WHAT THE TASK REQUIRES: Render the stretch from the row containing "六合彩 (352, 22)" through the row containing "主要賽事 (148, 46)", both ends included, as a Markdown table with the columns Number and Entry. Number each row in turn and leave out any blank lines.

DATA FOR THE TASK:
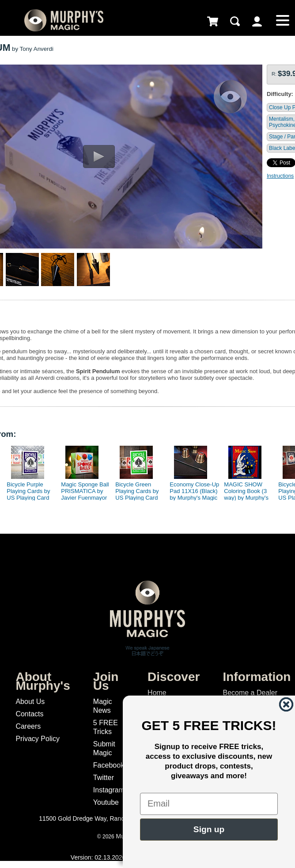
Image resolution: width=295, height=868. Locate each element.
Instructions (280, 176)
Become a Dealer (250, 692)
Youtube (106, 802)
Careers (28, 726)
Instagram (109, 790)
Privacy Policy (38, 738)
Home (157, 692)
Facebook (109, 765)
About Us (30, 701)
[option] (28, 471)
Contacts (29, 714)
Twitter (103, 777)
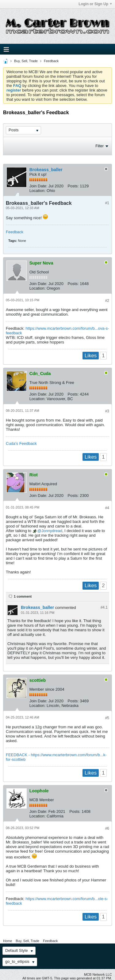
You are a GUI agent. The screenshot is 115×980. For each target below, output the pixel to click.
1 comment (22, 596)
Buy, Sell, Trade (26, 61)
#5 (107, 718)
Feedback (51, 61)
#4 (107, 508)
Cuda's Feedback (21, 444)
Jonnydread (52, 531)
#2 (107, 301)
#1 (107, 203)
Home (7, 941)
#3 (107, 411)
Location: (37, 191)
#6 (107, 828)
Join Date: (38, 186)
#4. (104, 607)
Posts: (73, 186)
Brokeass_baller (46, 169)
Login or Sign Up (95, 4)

...

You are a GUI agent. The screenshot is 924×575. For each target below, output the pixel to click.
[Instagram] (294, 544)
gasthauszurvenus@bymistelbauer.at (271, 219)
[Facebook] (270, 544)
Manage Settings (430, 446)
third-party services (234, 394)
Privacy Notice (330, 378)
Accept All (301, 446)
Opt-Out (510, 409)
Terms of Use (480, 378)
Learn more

--

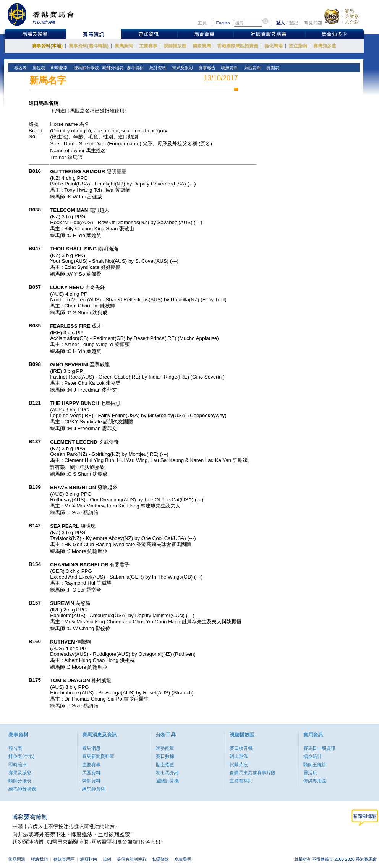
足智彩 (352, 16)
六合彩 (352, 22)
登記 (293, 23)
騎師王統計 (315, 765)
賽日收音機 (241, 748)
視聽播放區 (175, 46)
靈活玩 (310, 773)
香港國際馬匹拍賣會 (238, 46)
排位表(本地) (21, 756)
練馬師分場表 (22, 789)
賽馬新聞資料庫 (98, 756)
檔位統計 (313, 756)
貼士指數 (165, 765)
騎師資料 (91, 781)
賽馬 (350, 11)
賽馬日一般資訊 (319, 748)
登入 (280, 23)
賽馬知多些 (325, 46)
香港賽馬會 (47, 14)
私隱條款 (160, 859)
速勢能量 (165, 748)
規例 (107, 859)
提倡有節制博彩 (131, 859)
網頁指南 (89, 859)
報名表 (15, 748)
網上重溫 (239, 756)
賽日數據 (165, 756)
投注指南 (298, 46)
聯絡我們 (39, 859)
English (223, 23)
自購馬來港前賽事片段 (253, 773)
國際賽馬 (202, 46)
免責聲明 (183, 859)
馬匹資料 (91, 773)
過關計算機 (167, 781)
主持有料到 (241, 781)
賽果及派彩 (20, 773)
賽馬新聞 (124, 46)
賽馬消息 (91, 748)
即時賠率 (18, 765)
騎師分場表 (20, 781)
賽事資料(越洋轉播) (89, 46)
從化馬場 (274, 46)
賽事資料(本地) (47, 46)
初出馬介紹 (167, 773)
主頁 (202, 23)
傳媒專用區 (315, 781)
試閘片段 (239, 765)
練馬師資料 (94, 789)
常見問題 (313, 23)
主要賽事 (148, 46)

RESULT OF THIS EXERCISE:
| Number | Entry |
|---|---|
| 1 | 六合彩 (352, 22) |
| 2 | 登記 (293, 23) |
| 3 | 騎師王統計 (315, 765) |
| 4 | 賽日收音機 (241, 748) |
| 5 | 視聽播放區 (175, 46) |
| 6 | 靈活玩 (310, 773) |
| 7 | 香港國際馬匹拍賣會 (238, 46) |
| 8 | 排位表(本地) (21, 756) |
| 9 | 練馬師分場表 (22, 789) |
| 10 | 賽馬新聞資料庫 (98, 756) |
| 11 | 檔位統計 (313, 756) |
| 12 | 貼士指數 (165, 765) |
| 13 | 騎師資料 (91, 781) |
| 14 | 賽馬 (350, 11) |
| 15 | 賽馬日一般資訊 (319, 748) |
| 16 | 登入 (280, 23) |
| 17 | 賽馬知多些 (325, 46) |
| 18 | 香港賽馬會 (47, 14) |
| 19 | 私隱條款 (160, 859) |
| 20 | 速勢能量 (165, 748) |
| 21 | 規例 (107, 859) |
| 22 | 提倡有節制博彩 (131, 859) |
| 23 | 網頁指南 (89, 859) |
| 24 | 報名表 (15, 748) |
| 25 | 網上重溫 (239, 756) |
| 26 | 賽日數據 (165, 756) |
| 27 | 投注指南 (298, 46) |
| 28 | 聯絡我們 (39, 859) |
| 29 | English (223, 23) |
| 30 | 自購馬來港前賽事片段 (253, 773) |
| 31 | 國際賽馬 (202, 46) |
| 32 | 免責聲明 (183, 859) |
| 33 | 馬匹資料 (91, 773) |
| 34 | 過關計算機 (167, 781) |
| 35 | 主持有料到 (241, 781) |
| 36 | 賽果及派彩 (20, 773) |
| 37 | 賽馬新聞 (124, 46) |
| 38 | 賽馬消息 (91, 748) |
| 39 | 即時賠率 (18, 765) |
| 40 | 騎師分場表 (20, 781) |
| 41 | 賽事資料(越洋轉播) (89, 46) |
| 42 | 從化馬場 (274, 46) |
| 43 | 賽事資料(本地) (47, 46) |
| 44 | 初出馬介紹 (167, 773) |
| 45 | 主頁 (202, 23) |
| 46 | 傳媒專用區 (315, 781) |
| 47 | 試閘片段 (239, 765) |
| 48 | 練馬師資料 (94, 789) |
| 49 | 常見問題 (313, 23) |
| 50 | 主要賽事 (148, 46) |